=== EXCERPTED DATA ===

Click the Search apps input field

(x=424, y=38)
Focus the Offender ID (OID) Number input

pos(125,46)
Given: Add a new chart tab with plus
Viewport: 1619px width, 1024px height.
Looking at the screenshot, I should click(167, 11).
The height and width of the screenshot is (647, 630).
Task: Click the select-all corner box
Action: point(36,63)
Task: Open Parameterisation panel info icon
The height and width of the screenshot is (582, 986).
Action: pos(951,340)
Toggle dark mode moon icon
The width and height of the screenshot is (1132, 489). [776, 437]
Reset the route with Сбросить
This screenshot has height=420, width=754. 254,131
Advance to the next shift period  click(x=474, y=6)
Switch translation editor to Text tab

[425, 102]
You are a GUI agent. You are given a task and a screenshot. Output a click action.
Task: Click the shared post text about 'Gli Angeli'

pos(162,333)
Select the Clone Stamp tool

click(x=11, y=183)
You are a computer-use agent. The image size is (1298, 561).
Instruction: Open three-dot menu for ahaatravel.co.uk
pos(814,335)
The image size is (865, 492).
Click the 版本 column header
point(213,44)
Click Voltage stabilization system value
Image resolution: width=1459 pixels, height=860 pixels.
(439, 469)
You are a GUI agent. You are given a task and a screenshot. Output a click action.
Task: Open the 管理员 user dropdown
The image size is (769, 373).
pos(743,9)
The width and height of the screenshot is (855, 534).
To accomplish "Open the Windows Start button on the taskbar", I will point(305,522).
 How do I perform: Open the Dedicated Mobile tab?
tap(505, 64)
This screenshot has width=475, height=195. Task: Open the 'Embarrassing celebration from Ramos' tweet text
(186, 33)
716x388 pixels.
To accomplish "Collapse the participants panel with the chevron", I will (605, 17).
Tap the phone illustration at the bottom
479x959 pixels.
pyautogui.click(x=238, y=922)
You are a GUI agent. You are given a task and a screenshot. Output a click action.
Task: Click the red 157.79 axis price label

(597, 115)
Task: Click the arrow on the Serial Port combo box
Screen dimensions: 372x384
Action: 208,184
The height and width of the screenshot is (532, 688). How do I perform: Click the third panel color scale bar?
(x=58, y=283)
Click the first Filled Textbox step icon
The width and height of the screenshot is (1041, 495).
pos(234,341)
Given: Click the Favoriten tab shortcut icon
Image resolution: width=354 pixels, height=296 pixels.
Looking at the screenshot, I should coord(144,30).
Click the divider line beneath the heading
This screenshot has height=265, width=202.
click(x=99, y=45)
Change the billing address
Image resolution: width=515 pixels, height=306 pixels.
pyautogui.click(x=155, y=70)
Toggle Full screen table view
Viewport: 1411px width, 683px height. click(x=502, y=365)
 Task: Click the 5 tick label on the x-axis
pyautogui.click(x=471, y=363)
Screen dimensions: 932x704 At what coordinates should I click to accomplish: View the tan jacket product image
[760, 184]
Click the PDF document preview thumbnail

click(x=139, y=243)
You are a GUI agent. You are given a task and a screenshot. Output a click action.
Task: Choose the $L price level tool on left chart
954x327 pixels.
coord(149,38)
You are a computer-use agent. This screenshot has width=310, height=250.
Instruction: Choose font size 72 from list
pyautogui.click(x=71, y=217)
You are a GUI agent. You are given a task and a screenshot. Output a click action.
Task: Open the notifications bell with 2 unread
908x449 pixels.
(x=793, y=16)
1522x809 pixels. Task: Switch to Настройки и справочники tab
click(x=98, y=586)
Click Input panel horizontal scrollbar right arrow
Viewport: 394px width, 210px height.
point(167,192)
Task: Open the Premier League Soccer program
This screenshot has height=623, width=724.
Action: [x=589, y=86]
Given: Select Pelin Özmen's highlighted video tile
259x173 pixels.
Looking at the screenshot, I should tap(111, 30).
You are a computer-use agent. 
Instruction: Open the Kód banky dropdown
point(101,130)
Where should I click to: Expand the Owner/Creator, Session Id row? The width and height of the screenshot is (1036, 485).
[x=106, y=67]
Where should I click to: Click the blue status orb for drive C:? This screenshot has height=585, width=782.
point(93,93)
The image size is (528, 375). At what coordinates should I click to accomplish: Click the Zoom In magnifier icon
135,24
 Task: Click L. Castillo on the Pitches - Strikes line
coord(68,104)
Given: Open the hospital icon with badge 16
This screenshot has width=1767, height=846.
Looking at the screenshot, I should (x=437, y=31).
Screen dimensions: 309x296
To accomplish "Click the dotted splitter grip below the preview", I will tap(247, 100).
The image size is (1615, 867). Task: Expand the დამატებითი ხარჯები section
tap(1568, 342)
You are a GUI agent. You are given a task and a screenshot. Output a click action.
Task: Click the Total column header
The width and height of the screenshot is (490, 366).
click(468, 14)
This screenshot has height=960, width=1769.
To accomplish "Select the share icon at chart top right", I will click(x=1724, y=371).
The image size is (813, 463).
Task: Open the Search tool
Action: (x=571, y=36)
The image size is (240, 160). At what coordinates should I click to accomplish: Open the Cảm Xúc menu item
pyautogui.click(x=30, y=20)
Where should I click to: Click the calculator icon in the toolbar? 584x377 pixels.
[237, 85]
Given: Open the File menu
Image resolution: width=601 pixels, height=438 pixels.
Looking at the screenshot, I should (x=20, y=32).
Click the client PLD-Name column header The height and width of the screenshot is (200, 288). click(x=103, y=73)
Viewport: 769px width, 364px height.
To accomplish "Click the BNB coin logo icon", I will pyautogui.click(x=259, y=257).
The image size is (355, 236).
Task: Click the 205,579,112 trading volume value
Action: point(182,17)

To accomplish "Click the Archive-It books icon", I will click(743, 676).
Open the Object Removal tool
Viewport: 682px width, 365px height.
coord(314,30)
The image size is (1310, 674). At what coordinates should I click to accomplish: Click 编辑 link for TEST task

=== REQUIRED WORK ===
Line by line, set the records above down again exactly.

=== EXERCISE RESPONSE ===
Click the Search apps input field

(x=424, y=38)
Focus the Offender ID (OID) Number input

pos(125,46)
Given: Add a new chart tab with plus
Viewport: 1619px width, 1024px height.
Looking at the screenshot, I should click(167, 11).
The height and width of the screenshot is (647, 630).
Task: Click the select-all corner box
Action: point(36,63)
Task: Open Parameterisation panel info icon
The height and width of the screenshot is (582, 986).
Action: pos(951,340)
Toggle dark mode moon icon
The width and height of the screenshot is (1132, 489). [776, 437]
Reset the route with Сбросить
This screenshot has height=420, width=754. 254,131
Advance to the next shift period  click(x=474, y=6)
Switch translation editor to Text tab

[425, 102]
You are a GUI agent. You are given a task and a screenshot. Output a click action.
Task: Click the shared post text about 'Gli Angeli'

pos(162,333)
Select the Clone Stamp tool

click(x=11, y=183)
You are a computer-use agent. The image size is (1298, 561).
Instruction: Open three-dot menu for ahaatravel.co.uk
pos(814,335)
The image size is (865, 492).
Click the 版本 column header
point(213,44)
Click Voltage stabilization system value
Image resolution: width=1459 pixels, height=860 pixels.
(439, 469)
You are a GUI agent. You are given a task and a screenshot. Output a click action.
Task: Open the 管理员 user dropdown
The image size is (769, 373).
pos(743,9)
The width and height of the screenshot is (855, 534).
To accomplish "Open the Windows Start button on the taskbar", I will point(305,522).
 How do I perform: Open the Dedicated Mobile tab?
tap(505, 64)
This screenshot has width=475, height=195. Task: Open the 'Embarrassing celebration from Ramos' tweet text
(186, 33)
716x388 pixels.
To accomplish "Collapse the participants panel with the chevron", I will (605, 17).
Tap the phone illustration at the bottom
479x959 pixels.
pyautogui.click(x=238, y=922)
You are a GUI agent. You are given a task and a screenshot. Output a click action.
Task: Click the red 157.79 axis price label

(597, 115)
Task: Click the arrow on the Serial Port combo box
Screen dimensions: 372x384
Action: 208,184
The height and width of the screenshot is (532, 688). How do I perform: Click the third panel color scale bar?
(x=58, y=283)
Click the first Filled Textbox step icon
The width and height of the screenshot is (1041, 495).
pos(234,341)
Given: Click the Favoriten tab shortcut icon
Image resolution: width=354 pixels, height=296 pixels.
Looking at the screenshot, I should coord(144,30).
Click the divider line beneath the heading
This screenshot has height=265, width=202.
click(x=99, y=45)
Change the billing address
Image resolution: width=515 pixels, height=306 pixels.
pyautogui.click(x=155, y=70)
Toggle Full screen table view
Viewport: 1411px width, 683px height. click(x=502, y=365)
 Task: Click the 5 tick label on the x-axis
pyautogui.click(x=471, y=363)
Screen dimensions: 932x704 At what coordinates should I click to accomplish: View the tan jacket product image
[760, 184]
Click the PDF document preview thumbnail

click(x=139, y=243)
You are a GUI agent. You are given a task and a screenshot. Output a click action.
Task: Choose the $L price level tool on left chart
954x327 pixels.
coord(149,38)
You are a computer-use agent. This screenshot has width=310, height=250.
Instruction: Choose font size 72 from list
pyautogui.click(x=71, y=217)
You are a GUI agent. You are given a task and a screenshot. Output a click action.
Task: Open the notifications bell with 2 unread
908x449 pixels.
(x=793, y=16)
1522x809 pixels. Task: Switch to Настройки и справочники tab
click(x=98, y=586)
Click Input panel horizontal scrollbar right arrow
Viewport: 394px width, 210px height.
point(167,192)
Task: Open the Premier League Soccer program
This screenshot has height=623, width=724.
Action: [x=589, y=86]
Given: Select Pelin Özmen's highlighted video tile
259x173 pixels.
Looking at the screenshot, I should tap(111, 30).
You are a computer-use agent. 
Instruction: Open the Kód banky dropdown
point(101,130)
Where should I click to: Expand the Owner/Creator, Session Id row? The width and height of the screenshot is (1036, 485).
[x=106, y=67]
Where should I click to: Click the blue status orb for drive C:? This screenshot has height=585, width=782.
point(93,93)
The image size is (528, 375). At what coordinates should I click to accomplish: Click the Zoom In magnifier icon
135,24
 Task: Click L. Castillo on the Pitches - Strikes line
coord(68,104)
Given: Open the hospital icon with badge 16
This screenshot has width=1767, height=846.
Looking at the screenshot, I should (x=437, y=31).
Screen dimensions: 309x296
To accomplish "Click the dotted splitter grip below the preview", I will tap(247, 100).
The image size is (1615, 867). Task: Expand the დამატებითი ხარჯები section
tap(1568, 342)
You are a GUI agent. You are given a task and a screenshot. Output a click action.
Task: Click the Total column header
The width and height of the screenshot is (490, 366).
click(468, 14)
This screenshot has height=960, width=1769.
To accomplish "Select the share icon at chart top right", I will click(x=1724, y=371).
The image size is (813, 463).
Task: Open the Search tool
Action: (x=571, y=36)
The image size is (240, 160). At what coordinates should I click to accomplish: Open the Cảm Xúc menu item
pyautogui.click(x=30, y=20)
Where should I click to: Click the calculator icon in the toolbar? 584x377 pixels.
[237, 85]
Given: Open the File menu
Image resolution: width=601 pixels, height=438 pixels.
Looking at the screenshot, I should (x=20, y=32).
Click the client PLD-Name column header The height and width of the screenshot is (200, 288). click(x=103, y=73)
Viewport: 769px width, 364px height.
To accomplish "Click the BNB coin logo icon", I will pyautogui.click(x=259, y=257).
The image size is (355, 236).
Task: Click the 205,579,112 trading volume value
Action: point(182,17)

To accomplish "Click the Archive-It books icon", I will click(743, 676).
Open the Object Removal tool
Viewport: 682px width, 365px height.
coord(314,30)
The image size is (1310, 674). At what coordinates should I click to accomplish: Click 编辑 link for TEST task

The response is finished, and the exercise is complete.